Now as the years have gone by I've mellowed in my attitude towards Southerners and Southern Baptists, re-embraced my roots if you will. However, my frustration with the Democratic Party and its minions has only increased. I have to walk a fine line because many of my relatives and friends haven't made the switch yet, and may not ever. Nevertheless, I feel fully justified in my position because my prophesy came true in spades.
The disaster I envisioned for the country back then would have been paradise compared to how things actually turned out. Yes, I know. Jimmy had a lot on his presidential plate. The country had a lot of problems when he took over and a lot of things happened afterwards. The point is still that Jimmy had a knack for either doing nothing or the wrong thing. He never failed to fail as the saying goes.

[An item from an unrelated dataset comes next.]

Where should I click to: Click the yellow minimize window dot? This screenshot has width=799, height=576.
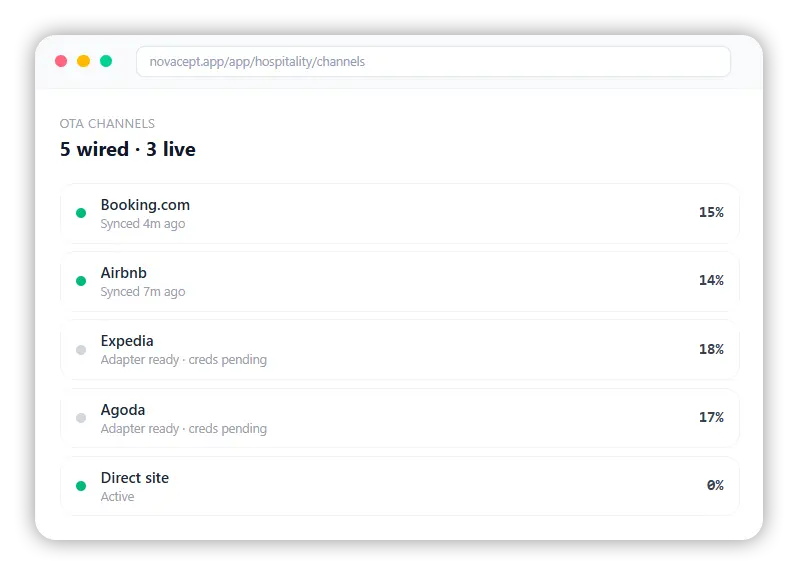[84, 61]
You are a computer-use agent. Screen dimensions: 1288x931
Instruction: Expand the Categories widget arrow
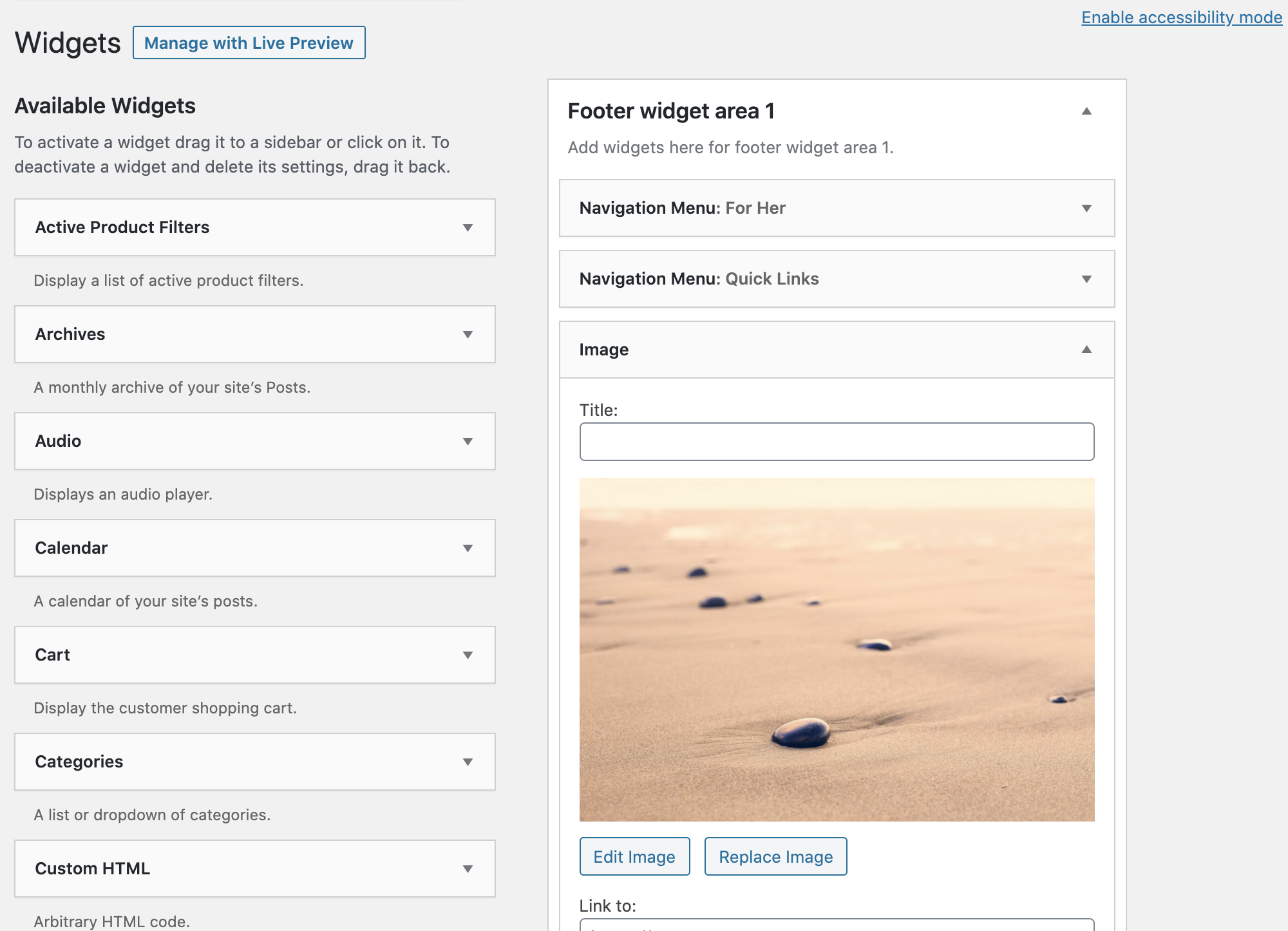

So Jimmy, the former Navy submariner and military neglecter-in-chief , gets a $3.5 billion Seawolf class submarine named after him. This is an even bigger honor than it sounds because you usually have to be dead to get a ship named after you. All this for a guy who let dozens of Americans languish as hostages in Iran for 444 days. Then, when the hostages were released on Reagan's inauguration day, his supporters tried to steal credit by saying that Reagan was stealing credit for the results of their 444 days of diplomacy and negotiate which just happened to bear fruit on that day. Puh-leeez! Does anyone else find it ironic that the most heavily armed submarine in history is named after the man who most likely wouldn't have had the guts to order it out of port?
The submarine itself is a marvel of American engineering and credit to those who built it. It's a pity that it's the last of its class, and the only one of this particular stretched version. I would much rather see my tax money spent for something like this than some idiotic pork barrel projects, or foreign aid for our enemies, or subsidized overproduction of some product, you get the picture.
I do, however, think that the honor is not deserved. It is a slap in the face of everyone who suffered from his principled ineptitude, from the Iranian-hostages to the ill-equipped military men who died in his belated ill-fated rescue attempt to all of us who had to wait in gas lines while listening to him tell us to "wear a sweater" on the radio.
After he left office, Jimmy did the country the favor of fading into the woodwork for a while and spent his time building houses for poor people. We might have learned to forgive after a while, but unfortunately, as often happens, people who had forgotten his presidency, or never experienced it, started to resurrect him as a "statesmen". If you've listened to him you'll realize he's loonier than ever and when it comes to this country, he still never fails to fail.